Sachant que ce texte doit faire l'objet d'une position commune le 16 octobre prochain, j'ai déjà, au nom du groupe de l'eau, fait connaître aux autorités françaises notre réticence à son adoption en l'état. Il serait bon que notre délégation adopte pour sa part des conclusions qui, tout en soutenant la directive-cadre sur la politique de l'eau, invitent le Gouvernement à s'opposer, sur la limitation de la teneur en plomb, à l'adoption de la directive « eau potable ».
A l'issue de cette présentation, le président Jacques Genton a signalé que les élus locaux étaient également confrontés au problème de la présence des nitrates dans l'eau qui oblige à des opérations de traitement particulièrement coûteuses.
M. Christian de La Malène a déclaré soutenir les conclusions du rapporteur, mais s'est inquiété du fait que des directives ultérieures, éventuellement prises en application d'une directive-cadre, puissent par la suite échapper à la compétence du Parlement du fait qu'elles seraient considérées comme réglementaires par le Conseil d'Etat.
M. Michel Barnier a également soutenu la position du rapporteur, tout en insistant sur le fait qu'aucune conséquence sanitaire négative n'avait été déplorée avec l'application de l'actuelle norme de 50 micro-grammes de plomb par litre d'eau potable. Il a par ailleurs souhaité connaître la position des autres Etats membres sur cette nouvelle limitation de la teneur en plomb.
M. Jacques Oudin a précisé que si certains Etats n'étaient aucunement affectés par cette mesure, en raison de l'absence de canalisations en plomb sur leur territoire, la France, l'Italie, la Grande-Bretagne et l'Espagne subiraient les plus lourdes conséquences financières de cette disposition.
La délégation a alors adopté les conclusions proposées par M. Jacques Oudin (voir texte ci-après).

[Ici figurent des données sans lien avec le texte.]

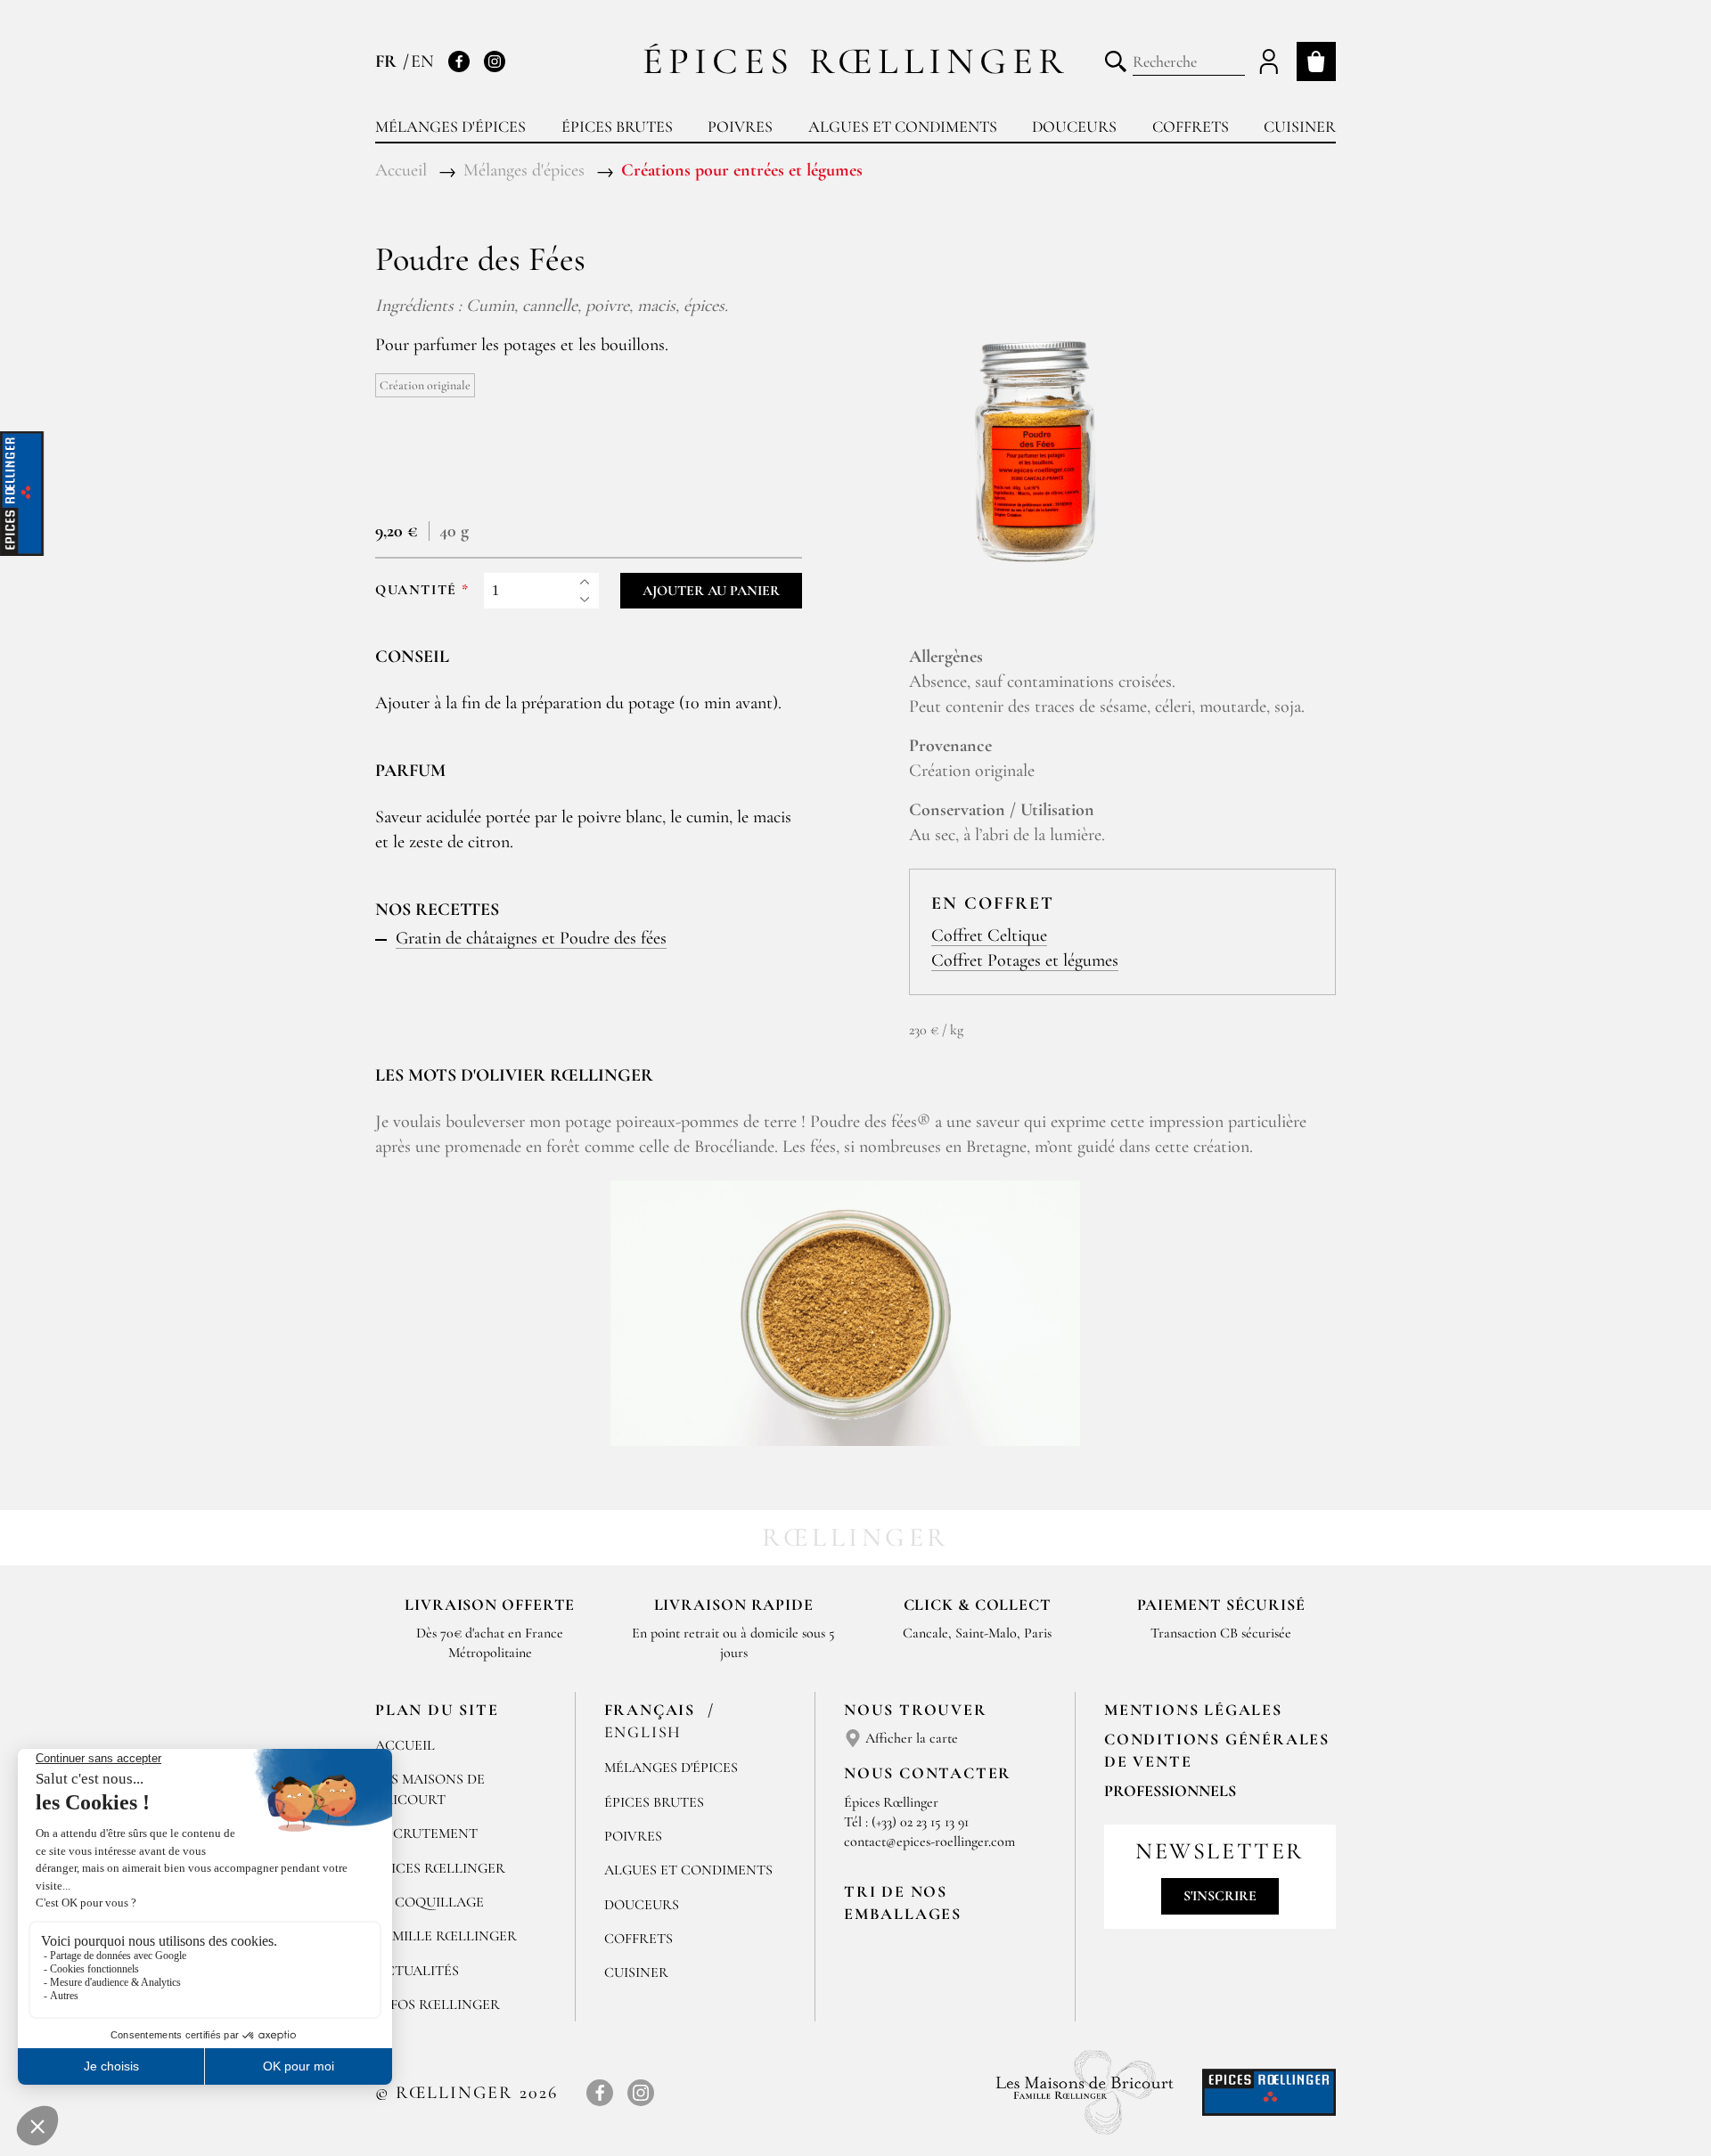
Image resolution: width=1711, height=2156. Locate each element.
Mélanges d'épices (450, 126)
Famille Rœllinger (446, 1936)
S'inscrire (1220, 1896)
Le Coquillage (429, 1902)
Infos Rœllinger (437, 2004)
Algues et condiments (902, 126)
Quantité (416, 590)
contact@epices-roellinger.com (929, 1841)
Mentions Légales (1193, 1709)
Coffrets (1190, 126)
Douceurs (1074, 126)
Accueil (405, 1745)
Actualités (417, 1971)
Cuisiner (1300, 126)
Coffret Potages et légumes (1024, 960)
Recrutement (426, 1833)
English (643, 1732)
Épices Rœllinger (856, 61)
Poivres (740, 126)
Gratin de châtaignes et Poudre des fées (531, 938)
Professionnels (1170, 1791)
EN (422, 61)
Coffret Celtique (989, 935)
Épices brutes (617, 126)
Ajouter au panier (711, 591)
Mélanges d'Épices (671, 1767)
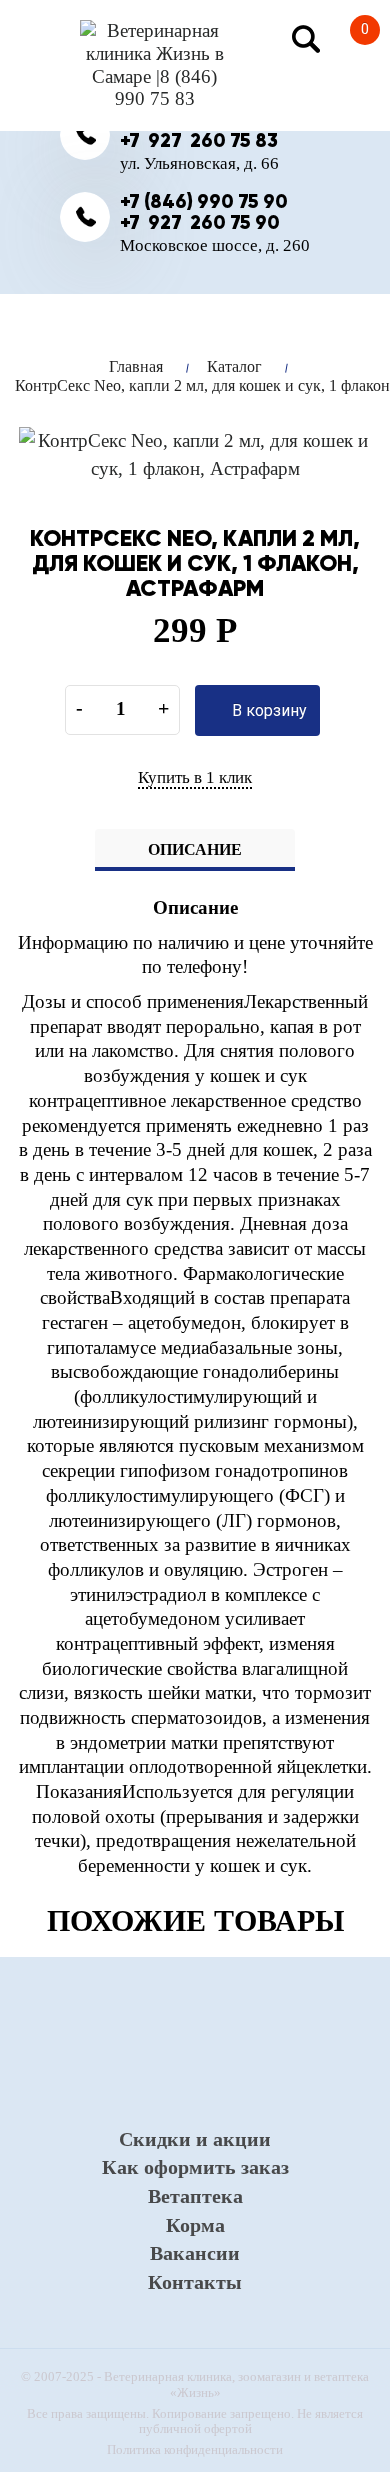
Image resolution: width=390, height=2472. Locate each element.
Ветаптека (195, 2196)
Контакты (195, 2282)
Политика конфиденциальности (195, 2449)
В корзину (267, 710)
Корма (195, 2225)
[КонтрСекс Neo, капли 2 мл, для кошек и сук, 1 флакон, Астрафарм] (195, 454)
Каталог (234, 366)
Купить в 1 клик (195, 777)
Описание (195, 849)
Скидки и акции (195, 2139)
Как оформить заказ (195, 2167)
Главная (136, 366)
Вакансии (195, 2253)
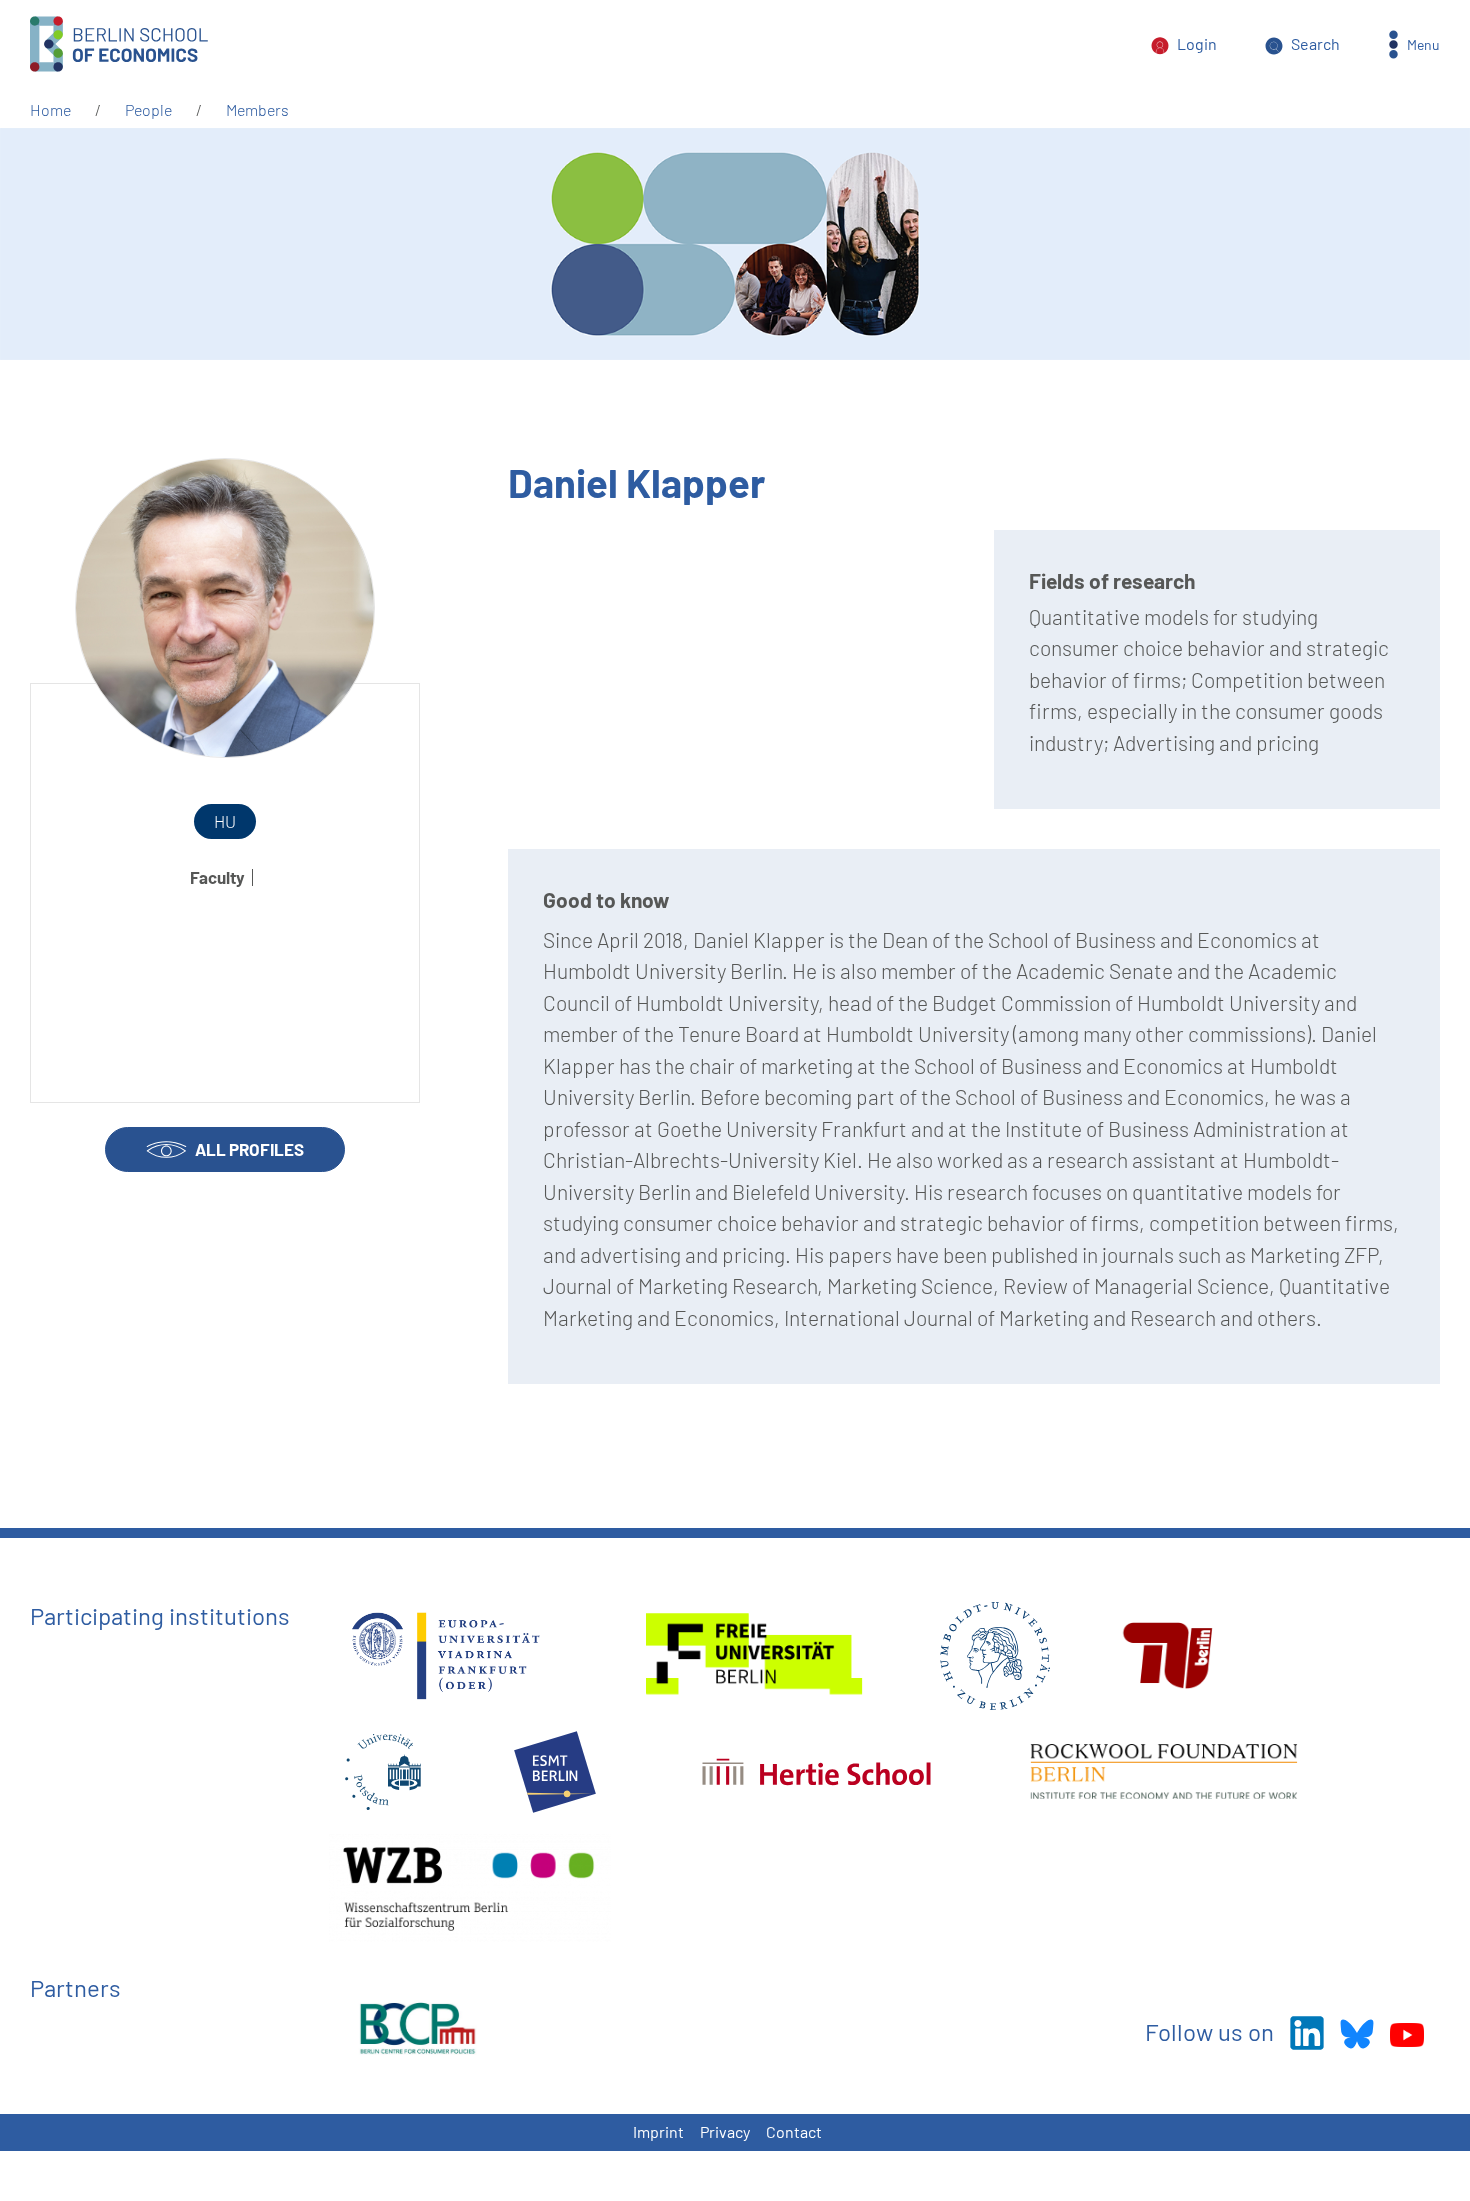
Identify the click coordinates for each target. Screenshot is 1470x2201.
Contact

CONCLUSIONS ADOPTEES PAR LA DELEGATION
La délégation du Sénat pour l'Union européenne
1. Considérant la proposition d'acte communautaire COM (97) 49 final (n° E 838) instituant un cadre pour l'action communautaire dans le domaine de l'eau ;
Se déclare favorable à l'adoption de cette directive ;
2. Considérant la proposition d'acte communautaire COM (94) 612 final, qui a pour objet de modifier la directive n° 80/778 du 15 juillet 1980 relative à la qualité des eaux destinées à la consommation humaine ;
Considérant que ce texte détermine les normes de tolérance applicables pour certaines substances et paramètres microbiologiques, notamment la teneur en plomb de l'eau potable ;
Considérant qu'en vertu de l'application du principe de subsidiarité, les autorités de l'Union ne doivent intervenir que si les objectifs de l'action envisagée ne peuvent pas être atteints de manière suffisante par les Etats membres ; qu'en l'espèce, la qualité de l'eau potable peut être valablement appréciée au niveau des Etats membres, en fonction des spécificités locales et des habitudes de consommation nationales ;
Considérant que le taux de tolérance de 10 micro-grammes par litre proposé pour le plomb ne repose pas sur un calcul scientifique incontestable en terme de santé publique ; que le taux de 50 micro-grammes précédemment fixé par la directive du 15 juillet 1980, avec l'accord de l'OMS, n'a donné lieu à aucun incident général répertorié ;
Considérant que l'adoption de la norme de 10 micro-grammes induirait des dépenses considérables, qui entraîneraient l'abandon ou la révision à la baisse d'autres priorités plus urgentes répertoriées par la France dans le domaine de l'eau ;
Demande au Gouvernement de s'opposer à l'adoption de la valeur limite de 10 micro-grammes de plomb par litre d'eau potable applicable dans un délai de 15 ans à compter de l'entrée en vigueur de la nouvelle directive relative à la qualité des eaux destinées à la consommation humaine ;
Souhaite que cette référence ne constitue qu'un objectif sanitaire à atteindre à terme, sans échéance prédéterminée.